BANDUNG — BPJS Ketenagakerjaan terus memperluas jangkauan perlindungan bagi para pekerja sektor informal melalui program keringanan iuran yang berlaku hingga akhir 2026. Sasaran utama program ini adalah pekerja Bukan Penerima Upah (BPU): pedagang, pengemudi ojek, petani, nelayan, dan pelaku UMKM yang selama ini rentan terhadap risiko kerja namun belum memiliki perlindungan sosial memadai.
Kunto Wibowo, Kepala Kantor Wilayah Jawa Barat BPJS Ketenagakerjaan, menekankan bahwa sektor informal memiliki peran besar dalam menggerakkan ekonomi daerah maupun nasional. "Kami ingin perlindungan sosial bisa dijangkau seluruh pekerja, termasuk sektor informal. Dengan iuran yang sangat terjangkau, manfaat yang diterima tetap optimal," katanya.
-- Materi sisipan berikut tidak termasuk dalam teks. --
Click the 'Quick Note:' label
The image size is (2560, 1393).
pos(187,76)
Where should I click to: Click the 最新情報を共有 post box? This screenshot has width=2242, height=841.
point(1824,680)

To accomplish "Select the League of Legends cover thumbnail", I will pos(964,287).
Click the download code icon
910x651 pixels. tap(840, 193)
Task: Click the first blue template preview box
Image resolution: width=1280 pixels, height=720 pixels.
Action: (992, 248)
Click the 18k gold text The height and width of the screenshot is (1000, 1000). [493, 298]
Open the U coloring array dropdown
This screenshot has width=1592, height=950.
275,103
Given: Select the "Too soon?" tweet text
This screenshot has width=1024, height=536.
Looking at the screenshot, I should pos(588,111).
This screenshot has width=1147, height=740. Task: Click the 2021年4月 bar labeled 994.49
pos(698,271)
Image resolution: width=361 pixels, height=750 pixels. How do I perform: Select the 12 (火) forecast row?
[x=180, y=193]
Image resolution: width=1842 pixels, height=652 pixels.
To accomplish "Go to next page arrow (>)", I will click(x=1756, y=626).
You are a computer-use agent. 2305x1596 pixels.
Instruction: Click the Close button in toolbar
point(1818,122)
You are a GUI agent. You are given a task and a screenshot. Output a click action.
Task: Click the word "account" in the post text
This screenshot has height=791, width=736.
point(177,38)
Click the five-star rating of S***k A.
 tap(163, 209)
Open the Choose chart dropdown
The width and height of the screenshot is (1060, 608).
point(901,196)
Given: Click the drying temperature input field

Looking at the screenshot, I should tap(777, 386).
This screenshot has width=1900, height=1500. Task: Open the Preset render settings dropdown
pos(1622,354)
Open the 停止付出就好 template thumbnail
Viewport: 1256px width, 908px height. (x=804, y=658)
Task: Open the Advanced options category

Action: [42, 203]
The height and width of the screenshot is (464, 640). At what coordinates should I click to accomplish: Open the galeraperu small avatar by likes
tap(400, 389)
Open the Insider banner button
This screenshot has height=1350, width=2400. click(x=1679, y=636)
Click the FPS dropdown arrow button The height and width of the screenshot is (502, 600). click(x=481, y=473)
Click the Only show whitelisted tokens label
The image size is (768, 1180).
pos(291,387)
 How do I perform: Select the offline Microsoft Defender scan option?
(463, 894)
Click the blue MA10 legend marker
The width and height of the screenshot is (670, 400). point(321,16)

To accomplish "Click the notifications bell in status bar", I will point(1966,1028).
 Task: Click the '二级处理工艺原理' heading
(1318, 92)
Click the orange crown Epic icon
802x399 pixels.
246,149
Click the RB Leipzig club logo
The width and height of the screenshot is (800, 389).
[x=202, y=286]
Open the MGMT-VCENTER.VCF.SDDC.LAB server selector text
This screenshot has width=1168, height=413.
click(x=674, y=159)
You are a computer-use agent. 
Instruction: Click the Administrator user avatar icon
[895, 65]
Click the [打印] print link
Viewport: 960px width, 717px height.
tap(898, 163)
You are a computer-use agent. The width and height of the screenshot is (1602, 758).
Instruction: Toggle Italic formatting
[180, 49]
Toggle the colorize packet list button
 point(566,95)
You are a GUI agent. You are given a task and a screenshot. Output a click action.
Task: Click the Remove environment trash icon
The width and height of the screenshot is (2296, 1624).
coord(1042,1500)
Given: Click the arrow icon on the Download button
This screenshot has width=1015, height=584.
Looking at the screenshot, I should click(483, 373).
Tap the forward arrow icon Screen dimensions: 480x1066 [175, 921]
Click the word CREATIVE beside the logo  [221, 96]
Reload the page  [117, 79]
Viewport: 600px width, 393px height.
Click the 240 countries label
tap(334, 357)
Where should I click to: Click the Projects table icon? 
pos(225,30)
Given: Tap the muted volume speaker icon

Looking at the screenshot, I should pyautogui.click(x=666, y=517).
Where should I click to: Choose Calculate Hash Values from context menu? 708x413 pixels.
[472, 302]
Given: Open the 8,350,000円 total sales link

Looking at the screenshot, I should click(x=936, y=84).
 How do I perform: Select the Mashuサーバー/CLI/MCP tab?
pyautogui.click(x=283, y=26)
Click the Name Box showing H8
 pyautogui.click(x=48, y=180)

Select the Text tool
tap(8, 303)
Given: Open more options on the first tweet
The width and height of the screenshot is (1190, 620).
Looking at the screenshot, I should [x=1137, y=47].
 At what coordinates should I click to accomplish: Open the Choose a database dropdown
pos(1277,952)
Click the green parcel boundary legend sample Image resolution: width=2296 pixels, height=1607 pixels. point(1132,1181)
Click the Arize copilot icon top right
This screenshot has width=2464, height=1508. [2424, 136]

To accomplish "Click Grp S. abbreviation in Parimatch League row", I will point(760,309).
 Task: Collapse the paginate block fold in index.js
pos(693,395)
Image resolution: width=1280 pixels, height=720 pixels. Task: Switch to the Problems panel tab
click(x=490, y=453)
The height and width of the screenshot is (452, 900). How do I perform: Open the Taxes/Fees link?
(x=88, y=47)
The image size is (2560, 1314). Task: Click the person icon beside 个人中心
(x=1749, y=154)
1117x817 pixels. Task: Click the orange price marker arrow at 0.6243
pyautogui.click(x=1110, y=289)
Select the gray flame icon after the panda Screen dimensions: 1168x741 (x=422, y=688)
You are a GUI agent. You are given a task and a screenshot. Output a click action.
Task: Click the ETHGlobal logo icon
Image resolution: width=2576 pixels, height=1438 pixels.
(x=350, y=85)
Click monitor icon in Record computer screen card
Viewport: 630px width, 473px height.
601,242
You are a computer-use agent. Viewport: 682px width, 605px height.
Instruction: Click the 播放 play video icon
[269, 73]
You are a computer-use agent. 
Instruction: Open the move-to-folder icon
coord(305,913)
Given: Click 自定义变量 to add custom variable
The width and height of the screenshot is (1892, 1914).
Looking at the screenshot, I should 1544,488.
Program subsidi mencakup dua jaminan utama: Jaminan Kecelakaan Kerja (JKK) dan Jaminan Kematian (JKM). Meski mendapat potongan iuran setengahnya, peserta tetap memperoleh manfaat penuh sesuai ketentuan.
Dalam program JKM, ahli waris peserta dapat menerima santunan hingga Rp42 juta apabila peserta aktif membayar iuran minimal tiga bulan berturut-turut. Komposisi santunan terdiri atas: santunan kematian Rp20 juta, santunan berkala Rp12 juta (dibayarkan sekaligus), dan biaya pemakaman Rp10 juta.
Selain itu, peserta memperoleh perlindungan JKK yang mencakup layanan perawatan medis tanpa batas biaya sesuai kebutuhan, santunan cacat, dan bantuan beasiswa pendidikan bagi anak peserta. Rony Setiawan, Kepala BPJS Ketenagakerjaan Cabang Sumedang, menjelaskan bahwa kehadiran jaminan sosial ini membuat pekerja bisa lebih tenang. "Dengan perlindungan yang aktif, pekerja bisa lebih produktif dan keluarga di rumah juga merasa aman," ujarnya.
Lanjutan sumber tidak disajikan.